HOWTO Find broken links – Gentoo Linux Wiki
I was trying to find some broken links. however, although using
find . -type l
shows all links, it does nto use the cool flashing RED that BASH can do to shwo a broken links. So doing a quick Google turned me to this Gentoo howto: Nice n easy!
find . -type l | (while read FN ; do test -e "$FN" || ls -ld "$FN"; done)
easier
find -L . -type l -lname ‘*’
thanks. Will try that.
Cheers
Ferg
This seems a bit more direct:
find -L . -type l
“find -L” follows sym links
so it goes out of ./ dir
To also show what the broken links used to point to:
find -L Documents -type l -ls
– or –
find -L Documents -type l -exec ls -l “{}” \;
– or –
find -L Documents -type l -exec ls -l –color “{}” \; ## colorized
find -L . -type l
gives me an error message:
find: invalid predicate `-L’
broken link search without pipe:
find . -type l ! -execdir test -e ‘{}’ \; -print
er, better off without the ‘ because your blog seems to turn it into the UTF-8 quotes:
find . -type l ! -execdir test -e {} \; -print
Another one assuming you are supposed to be able to read all files.

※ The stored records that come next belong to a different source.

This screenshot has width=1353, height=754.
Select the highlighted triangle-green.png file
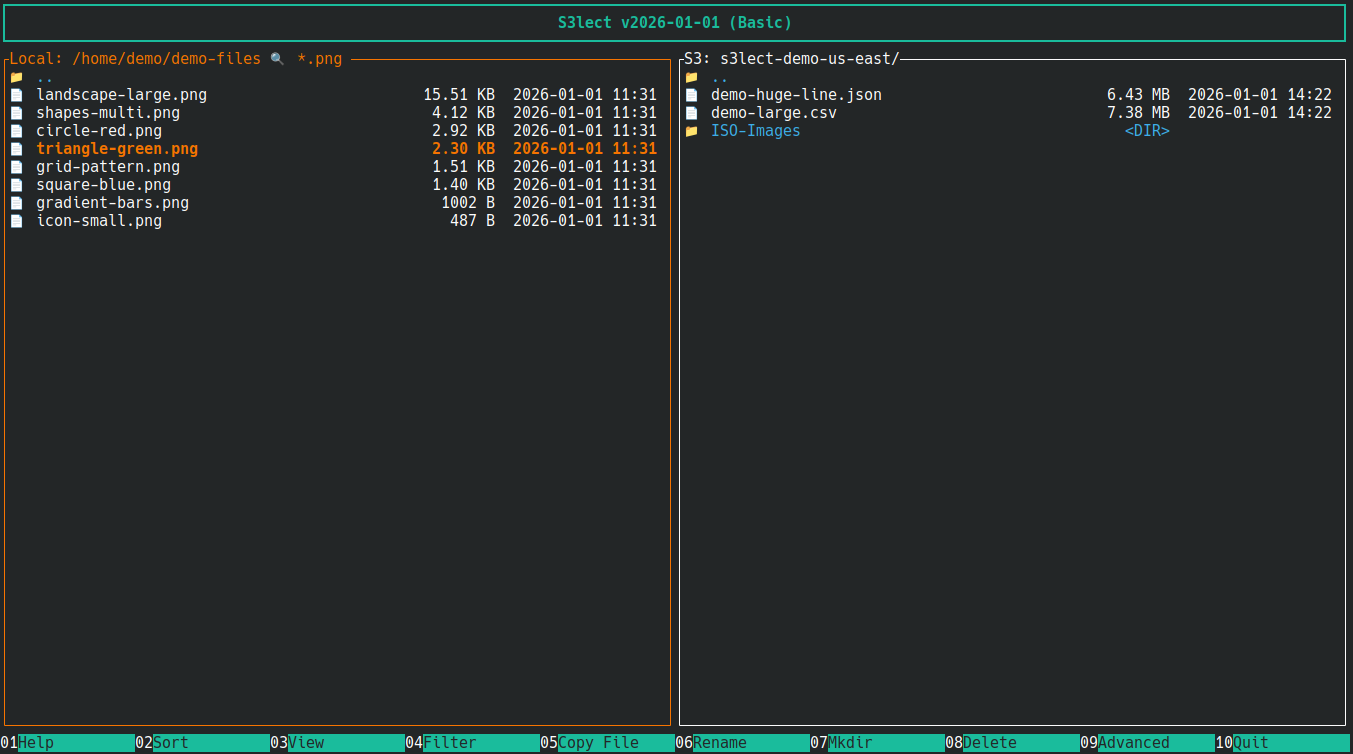click(x=116, y=148)
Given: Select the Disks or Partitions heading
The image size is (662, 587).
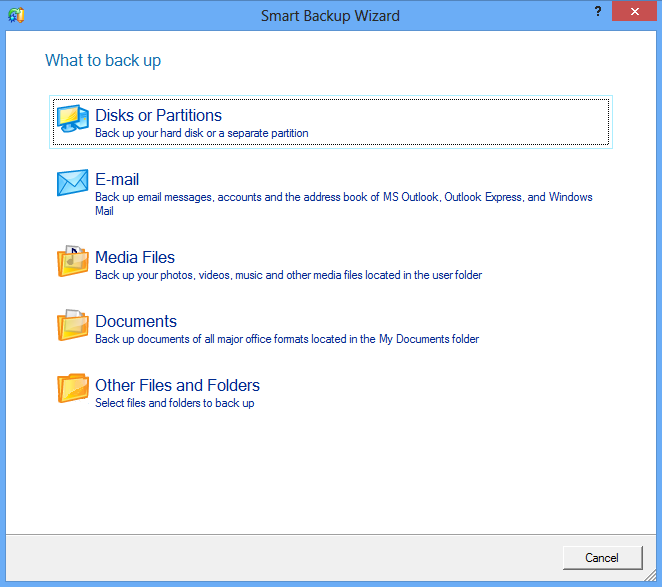Looking at the screenshot, I should point(158,116).
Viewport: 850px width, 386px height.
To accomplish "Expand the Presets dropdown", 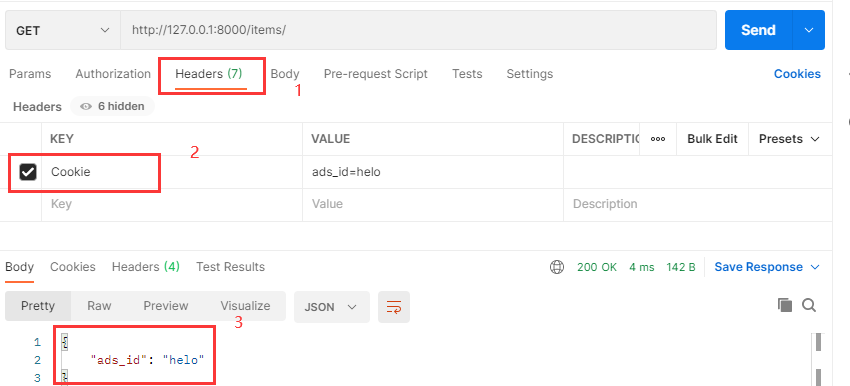I will click(789, 139).
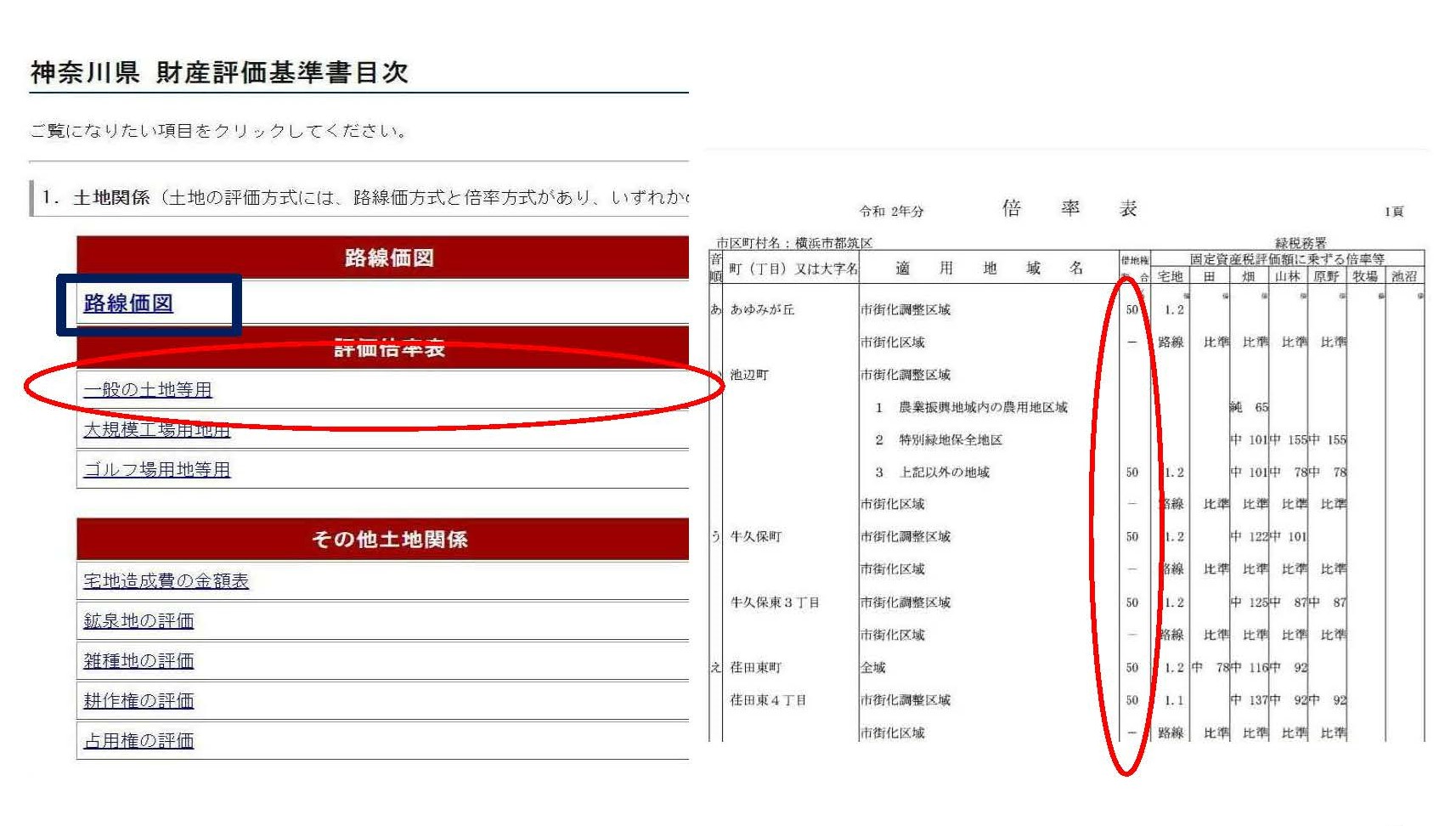Click the red 路線価図 section header
This screenshot has height=826, width=1456.
[388, 257]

This will match any link to a non-readable file.
find . -type l ! -readable
Another one assuming you never have symlimks to symlinks:
find . -type l -xtype l
What’s wrong with:
find . -type l -exec rm {} \;
Hi Bill, your example will delete all symbolic links. Plus xargs is far neater!
The original example is to use ‘ls -l’ so that Bash will show broken symlinks in flashing red (if setup that way!).
This is what I ended up with. WAY faster than find … Thanks for everyone’s help!
ls -d /home/me/* | (while read FN ; do test ! -d “$FN” && sudo rm $FN; done)
ls -LR | grep ‘cannot access’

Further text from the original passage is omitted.